-- Exercise --
Give the listing again in full, exactly as written.

-- Exercise inputs --

----------

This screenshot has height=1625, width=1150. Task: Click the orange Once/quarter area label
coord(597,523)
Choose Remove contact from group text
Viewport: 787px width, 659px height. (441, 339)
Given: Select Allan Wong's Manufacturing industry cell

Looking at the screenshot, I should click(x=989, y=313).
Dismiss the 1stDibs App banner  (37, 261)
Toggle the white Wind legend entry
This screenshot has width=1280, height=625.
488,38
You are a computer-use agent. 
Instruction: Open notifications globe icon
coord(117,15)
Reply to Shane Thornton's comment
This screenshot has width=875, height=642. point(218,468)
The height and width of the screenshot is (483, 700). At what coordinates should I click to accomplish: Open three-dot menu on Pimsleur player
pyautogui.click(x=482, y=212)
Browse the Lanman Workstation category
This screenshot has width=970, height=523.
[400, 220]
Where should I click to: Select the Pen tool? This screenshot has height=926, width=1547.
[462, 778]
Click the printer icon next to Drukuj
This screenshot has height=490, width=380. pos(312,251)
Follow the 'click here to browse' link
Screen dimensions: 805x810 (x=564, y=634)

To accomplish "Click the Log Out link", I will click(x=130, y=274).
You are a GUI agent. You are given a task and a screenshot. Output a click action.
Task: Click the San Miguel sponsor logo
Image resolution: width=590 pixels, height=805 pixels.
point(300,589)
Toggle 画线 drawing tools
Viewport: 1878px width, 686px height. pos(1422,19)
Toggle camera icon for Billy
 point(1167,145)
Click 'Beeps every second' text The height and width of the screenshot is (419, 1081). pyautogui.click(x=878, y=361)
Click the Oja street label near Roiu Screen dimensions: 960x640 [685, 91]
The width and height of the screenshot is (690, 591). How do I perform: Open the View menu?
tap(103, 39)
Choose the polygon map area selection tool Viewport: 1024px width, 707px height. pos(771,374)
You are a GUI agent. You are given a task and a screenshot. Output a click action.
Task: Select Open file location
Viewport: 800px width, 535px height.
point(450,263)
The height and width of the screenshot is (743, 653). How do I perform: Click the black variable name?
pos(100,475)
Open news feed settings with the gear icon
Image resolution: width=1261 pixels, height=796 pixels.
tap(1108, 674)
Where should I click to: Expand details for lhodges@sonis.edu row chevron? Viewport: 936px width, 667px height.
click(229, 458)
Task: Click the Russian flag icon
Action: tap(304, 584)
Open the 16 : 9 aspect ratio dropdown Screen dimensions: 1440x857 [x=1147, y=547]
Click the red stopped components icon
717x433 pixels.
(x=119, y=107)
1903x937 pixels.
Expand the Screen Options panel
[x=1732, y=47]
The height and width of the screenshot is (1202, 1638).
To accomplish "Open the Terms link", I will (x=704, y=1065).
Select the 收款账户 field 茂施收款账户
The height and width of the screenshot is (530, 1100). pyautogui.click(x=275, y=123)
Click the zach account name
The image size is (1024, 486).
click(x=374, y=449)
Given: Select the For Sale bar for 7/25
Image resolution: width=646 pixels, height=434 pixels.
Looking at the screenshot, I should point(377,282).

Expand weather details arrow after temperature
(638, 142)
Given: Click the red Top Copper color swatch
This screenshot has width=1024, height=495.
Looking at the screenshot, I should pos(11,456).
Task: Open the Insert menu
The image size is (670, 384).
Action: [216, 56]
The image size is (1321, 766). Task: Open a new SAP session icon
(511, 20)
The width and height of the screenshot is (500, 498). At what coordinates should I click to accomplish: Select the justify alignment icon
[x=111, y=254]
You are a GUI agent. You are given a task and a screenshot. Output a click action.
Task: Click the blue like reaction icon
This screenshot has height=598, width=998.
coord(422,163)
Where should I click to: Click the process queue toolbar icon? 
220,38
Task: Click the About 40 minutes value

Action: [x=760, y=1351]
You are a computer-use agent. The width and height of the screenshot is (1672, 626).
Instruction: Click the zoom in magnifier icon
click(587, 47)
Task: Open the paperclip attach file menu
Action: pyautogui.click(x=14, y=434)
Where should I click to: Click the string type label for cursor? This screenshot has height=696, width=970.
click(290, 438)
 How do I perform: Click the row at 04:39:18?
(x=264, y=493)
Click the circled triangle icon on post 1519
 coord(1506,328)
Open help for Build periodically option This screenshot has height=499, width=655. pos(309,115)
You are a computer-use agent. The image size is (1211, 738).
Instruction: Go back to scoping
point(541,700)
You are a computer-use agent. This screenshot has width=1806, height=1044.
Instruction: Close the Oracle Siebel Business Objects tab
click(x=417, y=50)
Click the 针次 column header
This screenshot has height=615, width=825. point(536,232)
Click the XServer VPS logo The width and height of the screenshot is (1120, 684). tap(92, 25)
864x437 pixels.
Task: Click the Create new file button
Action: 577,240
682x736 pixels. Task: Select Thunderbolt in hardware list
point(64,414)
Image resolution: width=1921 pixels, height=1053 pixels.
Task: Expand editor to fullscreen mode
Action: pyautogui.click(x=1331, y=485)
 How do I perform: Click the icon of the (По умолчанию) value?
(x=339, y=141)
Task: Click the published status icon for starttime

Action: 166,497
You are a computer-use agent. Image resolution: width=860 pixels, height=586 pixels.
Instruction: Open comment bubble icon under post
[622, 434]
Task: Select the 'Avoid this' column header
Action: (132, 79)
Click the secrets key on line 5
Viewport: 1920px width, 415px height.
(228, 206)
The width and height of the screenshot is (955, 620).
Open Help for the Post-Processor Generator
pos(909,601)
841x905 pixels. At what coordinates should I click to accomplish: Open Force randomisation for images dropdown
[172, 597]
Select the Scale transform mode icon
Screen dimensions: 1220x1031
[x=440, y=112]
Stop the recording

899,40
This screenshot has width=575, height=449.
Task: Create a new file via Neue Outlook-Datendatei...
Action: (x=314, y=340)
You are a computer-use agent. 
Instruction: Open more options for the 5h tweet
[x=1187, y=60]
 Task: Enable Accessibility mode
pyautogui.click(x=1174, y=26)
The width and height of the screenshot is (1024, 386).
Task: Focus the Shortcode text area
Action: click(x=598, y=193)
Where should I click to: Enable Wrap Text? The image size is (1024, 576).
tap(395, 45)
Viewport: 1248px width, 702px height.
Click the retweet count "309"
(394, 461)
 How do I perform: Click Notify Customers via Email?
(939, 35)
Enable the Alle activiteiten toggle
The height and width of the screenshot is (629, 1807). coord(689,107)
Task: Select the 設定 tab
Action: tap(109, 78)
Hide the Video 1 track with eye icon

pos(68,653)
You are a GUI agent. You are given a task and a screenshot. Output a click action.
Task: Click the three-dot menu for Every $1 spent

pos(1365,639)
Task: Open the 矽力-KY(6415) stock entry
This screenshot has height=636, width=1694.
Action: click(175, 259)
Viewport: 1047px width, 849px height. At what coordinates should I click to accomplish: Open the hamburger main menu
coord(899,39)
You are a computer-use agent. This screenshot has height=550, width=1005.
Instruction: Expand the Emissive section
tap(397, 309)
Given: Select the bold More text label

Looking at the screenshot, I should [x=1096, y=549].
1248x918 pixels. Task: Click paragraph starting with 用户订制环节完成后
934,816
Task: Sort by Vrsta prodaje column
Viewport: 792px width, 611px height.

----------

-- Exercise answer --
This screenshot has height=1625, width=1150. Task: Click the orange Once/quarter area label
coord(597,523)
Choose Remove contact from group text
Viewport: 787px width, 659px height. (441, 339)
Given: Select Allan Wong's Manufacturing industry cell

Looking at the screenshot, I should click(x=989, y=313).
Dismiss the 1stDibs App banner  (37, 261)
Toggle the white Wind legend entry
This screenshot has width=1280, height=625.
488,38
You are a computer-use agent. 
Instruction: Open notifications globe icon
coord(117,15)
Reply to Shane Thornton's comment
This screenshot has width=875, height=642. point(218,468)
The height and width of the screenshot is (483, 700). At what coordinates should I click to accomplish: Open three-dot menu on Pimsleur player
pyautogui.click(x=482, y=212)
Browse the Lanman Workstation category
This screenshot has width=970, height=523.
[400, 220]
Where should I click to: Select the Pen tool? This screenshot has height=926, width=1547.
[462, 778]
Click the printer icon next to Drukuj
This screenshot has height=490, width=380. pos(312,251)
Follow the 'click here to browse' link
Screen dimensions: 805x810 (x=564, y=634)

To accomplish "Click the Log Out link", I will click(x=130, y=274).
You are a GUI agent. You are given a task and a screenshot. Output a click action.
Task: Click the San Miguel sponsor logo
Image resolution: width=590 pixels, height=805 pixels.
point(300,589)
Toggle 画线 drawing tools
Viewport: 1878px width, 686px height. pos(1422,19)
Toggle camera icon for Billy
 point(1167,145)
Click 'Beeps every second' text The height and width of the screenshot is (419, 1081). pyautogui.click(x=878, y=361)
Click the Oja street label near Roiu Screen dimensions: 960x640 [685, 91]
The width and height of the screenshot is (690, 591). How do I perform: Open the View menu?
tap(103, 39)
Choose the polygon map area selection tool Viewport: 1024px width, 707px height. pos(771,374)
You are a GUI agent. You are given a task and a screenshot. Output a click action.
Task: Select Open file location
Viewport: 800px width, 535px height.
point(450,263)
The height and width of the screenshot is (743, 653). How do I perform: Click the black variable name?
pos(100,475)
Open news feed settings with the gear icon
Image resolution: width=1261 pixels, height=796 pixels.
tap(1108, 674)
Where should I click to: Expand details for lhodges@sonis.edu row chevron? Viewport: 936px width, 667px height.
click(229, 458)
Task: Click the Russian flag icon
Action: tap(304, 584)
Open the 16 : 9 aspect ratio dropdown Screen dimensions: 1440x857 [x=1147, y=547]
Click the red stopped components icon
717x433 pixels.
(x=119, y=107)
1903x937 pixels.
Expand the Screen Options panel
[x=1732, y=47]
The height and width of the screenshot is (1202, 1638).
To accomplish "Open the Terms link", I will (x=704, y=1065).
Select the 收款账户 field 茂施收款账户
The height and width of the screenshot is (530, 1100). pyautogui.click(x=275, y=123)
Click the zach account name
The image size is (1024, 486).
click(x=374, y=449)
Given: Select the For Sale bar for 7/25
Image resolution: width=646 pixels, height=434 pixels.
Looking at the screenshot, I should point(377,282).

Expand weather details arrow after temperature
(638, 142)
Given: Click the red Top Copper color swatch
This screenshot has width=1024, height=495.
Looking at the screenshot, I should pos(11,456).
Task: Open the Insert menu
The image size is (670, 384).
Action: [216, 56]
The image size is (1321, 766). Task: Open a new SAP session icon
(511, 20)
The width and height of the screenshot is (500, 498). At what coordinates should I click to accomplish: Select the justify alignment icon
[x=111, y=254]
You are a GUI agent. You are given a task and a screenshot. Output a click action.
Task: Click the blue like reaction icon
This screenshot has height=598, width=998.
coord(422,163)
Where should I click to: Click the process queue toolbar icon? 
220,38
Task: Click the About 40 minutes value

Action: [x=760, y=1351]
You are a computer-use agent. The width and height of the screenshot is (1672, 626).
Instruction: Click the zoom in magnifier icon
click(587, 47)
Task: Open the paperclip attach file menu
Action: pyautogui.click(x=14, y=434)
Where should I click to: Click the string type label for cursor? This screenshot has height=696, width=970.
click(290, 438)
 How do I perform: Click the row at 04:39:18?
(x=264, y=493)
Click the circled triangle icon on post 1519
 coord(1506,328)
Open help for Build periodically option This screenshot has height=499, width=655. pos(309,115)
You are a computer-use agent. The image size is (1211, 738).
Instruction: Go back to scoping
point(541,700)
You are a computer-use agent. This screenshot has width=1806, height=1044.
Instruction: Close the Oracle Siebel Business Objects tab
click(x=417, y=50)
Click the 针次 column header
This screenshot has height=615, width=825. point(536,232)
Click the XServer VPS logo The width and height of the screenshot is (1120, 684). tap(92, 25)
864x437 pixels.
Task: Click the Create new file button
Action: 577,240
682x736 pixels. Task: Select Thunderbolt in hardware list
point(64,414)
Image resolution: width=1921 pixels, height=1053 pixels.
Task: Expand editor to fullscreen mode
Action: pyautogui.click(x=1331, y=485)
 How do I perform: Click the icon of the (По умолчанию) value?
(x=339, y=141)
Task: Click the published status icon for starttime

Action: 166,497
You are a computer-use agent. Image resolution: width=860 pixels, height=586 pixels.
Instruction: Open comment bubble icon under post
[622, 434]
Task: Select the 'Avoid this' column header
Action: (132, 79)
Click the secrets key on line 5
Viewport: 1920px width, 415px height.
(228, 206)
The width and height of the screenshot is (955, 620).
Open Help for the Post-Processor Generator
pos(909,601)
841x905 pixels. At what coordinates should I click to accomplish: Open Force randomisation for images dropdown
[172, 597]
Select the Scale transform mode icon
Screen dimensions: 1220x1031
[x=440, y=112]
Stop the recording

899,40
This screenshot has width=575, height=449.
Task: Create a new file via Neue Outlook-Datendatei...
Action: (x=314, y=340)
You are a computer-use agent. 
Instruction: Open more options for the 5h tweet
[x=1187, y=60]
 Task: Enable Accessibility mode
pyautogui.click(x=1174, y=26)
The width and height of the screenshot is (1024, 386).
Task: Focus the Shortcode text area
Action: click(x=598, y=193)
Where should I click to: Enable Wrap Text? The image size is (1024, 576).
tap(395, 45)
Viewport: 1248px width, 702px height.
Click the retweet count "309"
(394, 461)
 How do I perform: Click Notify Customers via Email?
(939, 35)
Enable the Alle activiteiten toggle
The height and width of the screenshot is (629, 1807). coord(689,107)
Task: Select the 設定 tab
Action: tap(109, 78)
Hide the Video 1 track with eye icon

pos(68,653)
You are a GUI agent. You are given a task and a screenshot. Output a click action.
Task: Click the three-dot menu for Every $1 spent

pos(1365,639)
Task: Open the 矽力-KY(6415) stock entry
This screenshot has height=636, width=1694.
Action: click(175, 259)
Viewport: 1047px width, 849px height. At what coordinates should I click to accomplish: Open the hamburger main menu
coord(899,39)
You are a computer-use agent. This screenshot has height=550, width=1005.
Instruction: Expand the Emissive section
tap(397, 309)
Given: Select the bold More text label

Looking at the screenshot, I should [x=1096, y=549].
1248x918 pixels. Task: Click paragraph starting with 用户订制环节完成后
934,816
Task: Sort by Vrsta prodaje column
Viewport: 792px width, 611px height.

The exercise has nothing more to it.